Problem description - From the listing below, copy only the lines running from the line that contains "Image resolution: width=1390" to the line that contains "Click the X", both included.
┌──
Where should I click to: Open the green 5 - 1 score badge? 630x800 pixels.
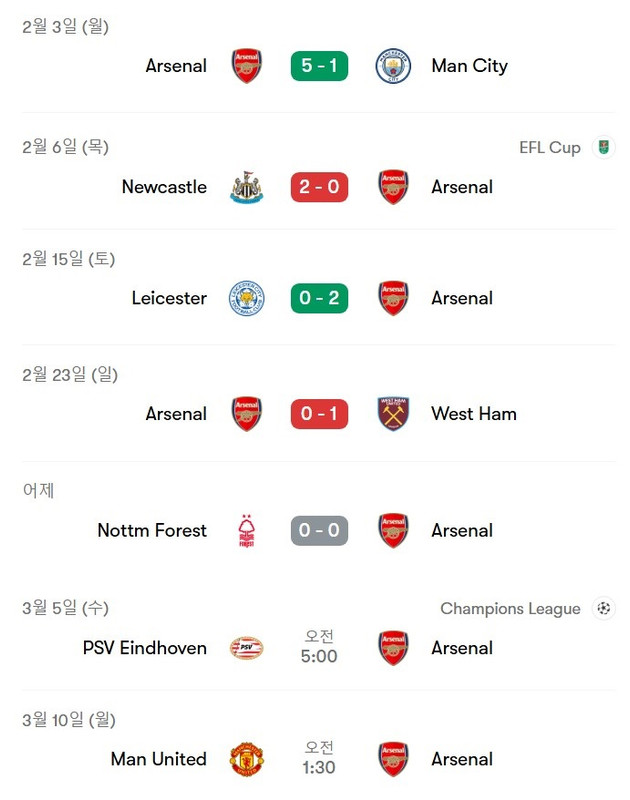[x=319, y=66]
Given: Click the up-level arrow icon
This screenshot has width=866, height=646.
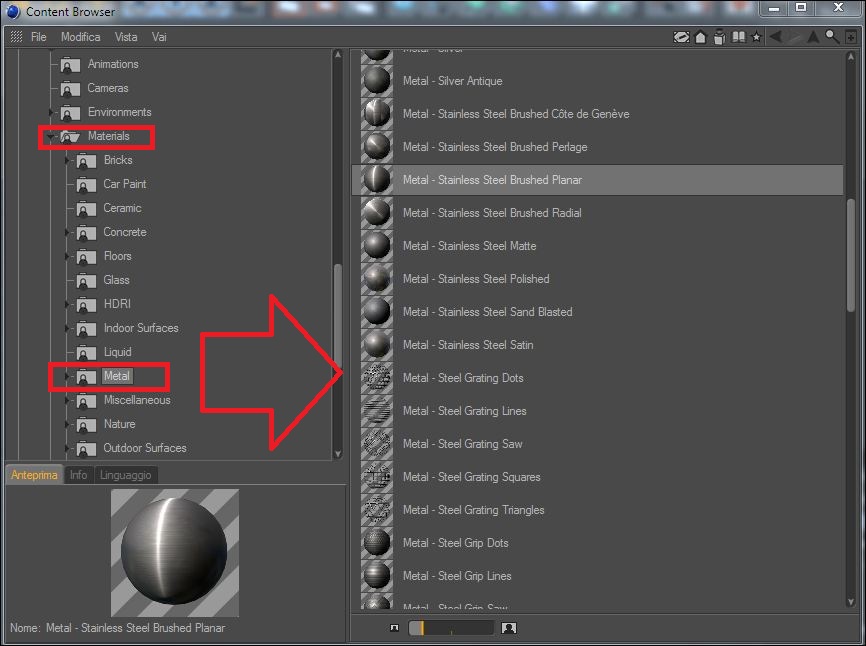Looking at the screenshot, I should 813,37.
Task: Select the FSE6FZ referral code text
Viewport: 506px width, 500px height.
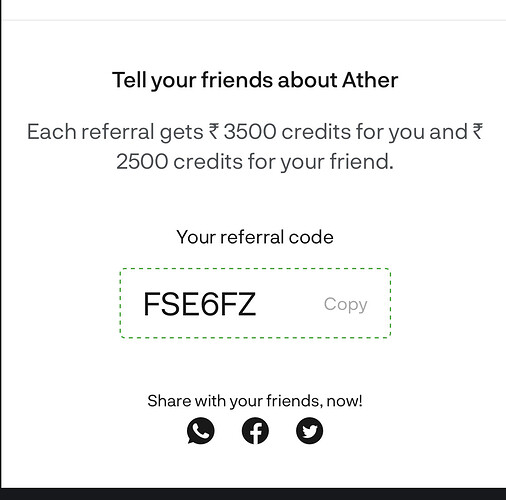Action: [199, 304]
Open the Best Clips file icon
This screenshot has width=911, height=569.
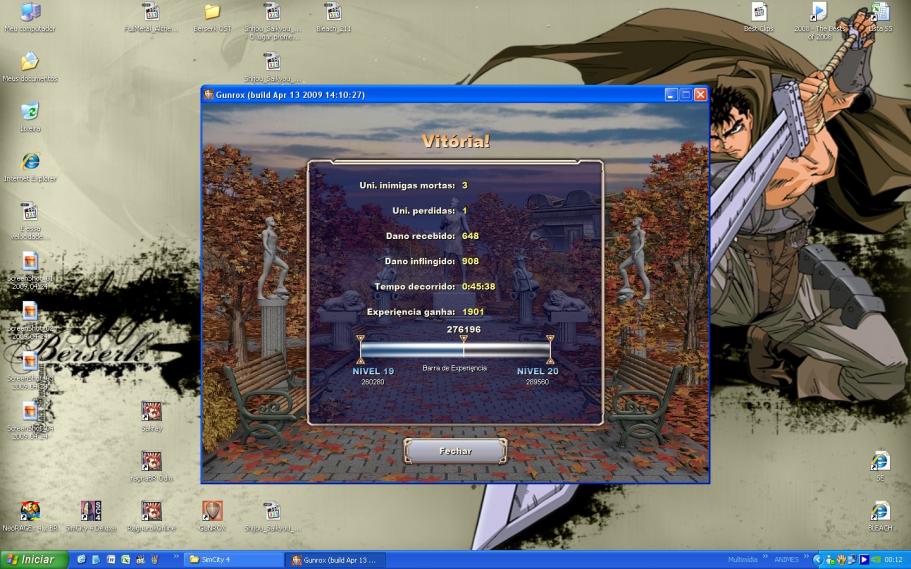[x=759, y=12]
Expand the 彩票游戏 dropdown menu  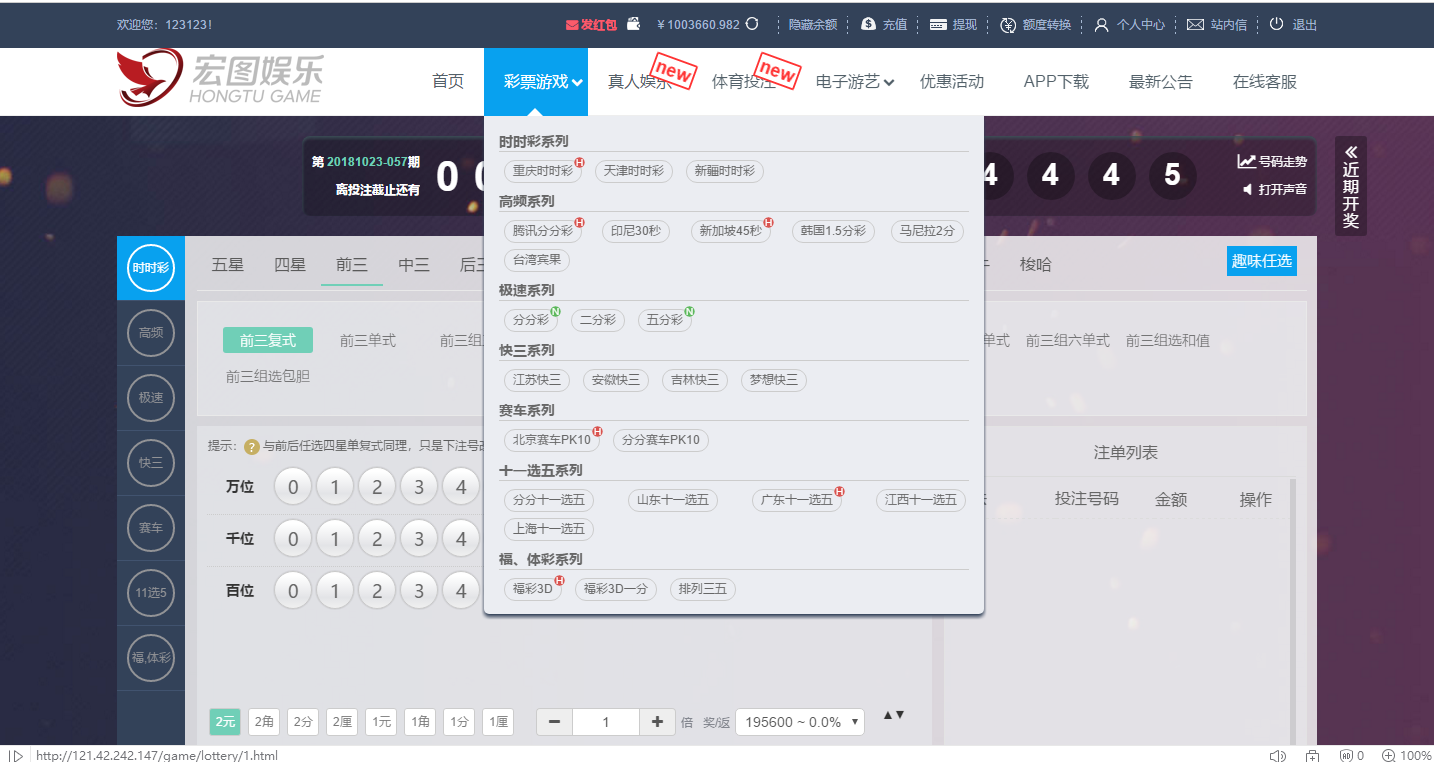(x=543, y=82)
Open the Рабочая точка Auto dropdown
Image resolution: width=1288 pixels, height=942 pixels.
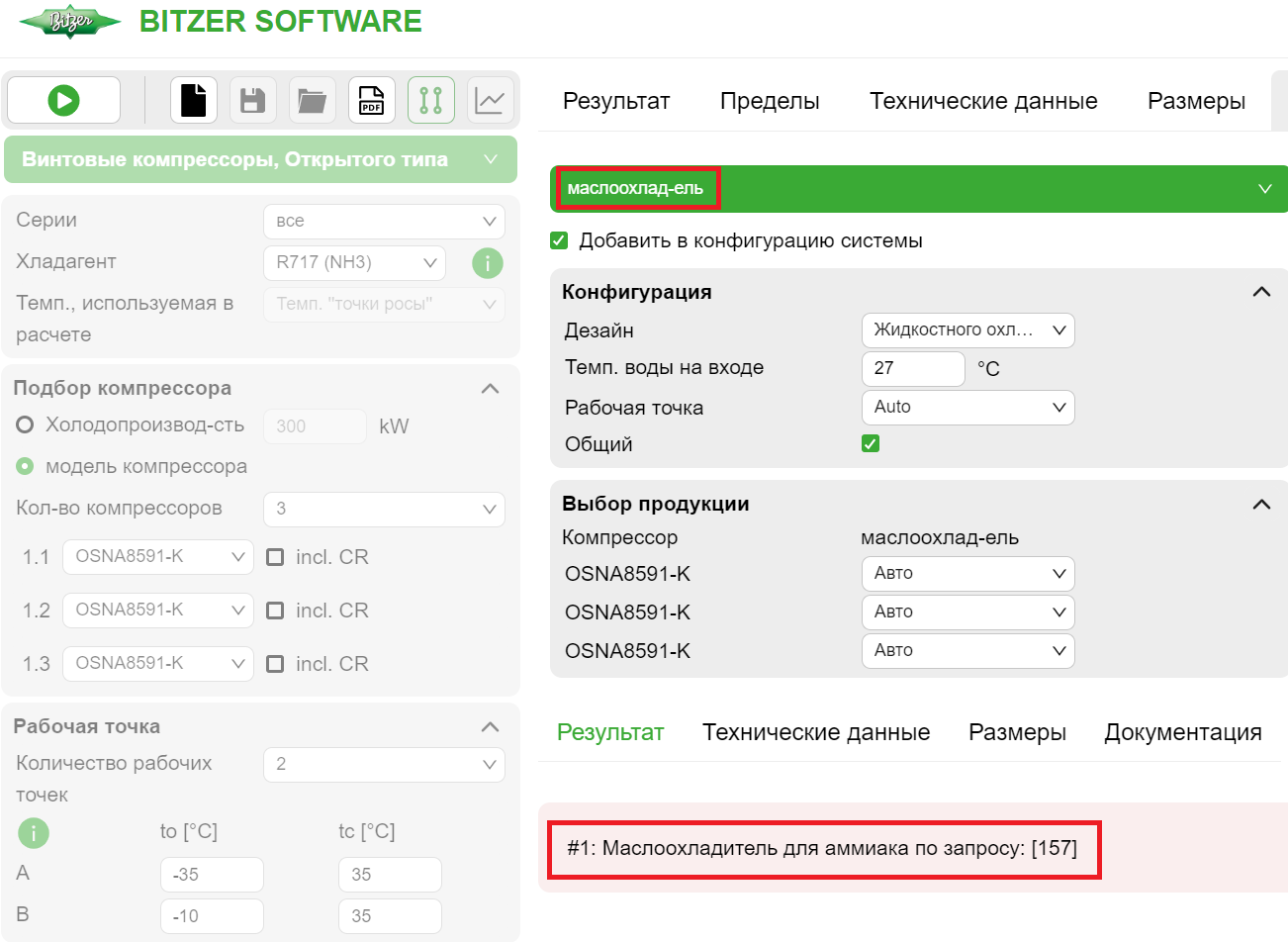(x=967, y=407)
└──
┌──
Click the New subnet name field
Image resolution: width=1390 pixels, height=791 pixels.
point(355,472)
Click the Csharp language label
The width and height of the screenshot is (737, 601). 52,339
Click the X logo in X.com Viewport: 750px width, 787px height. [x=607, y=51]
└──
Task output -
Image resolution: width=1390 pixels, height=791 pixels.
point(355,472)
Click the Csharp language label
The width and height of the screenshot is (737, 601). 52,339
Click the X logo in X.com Viewport: 750px width, 787px height. [x=607, y=51]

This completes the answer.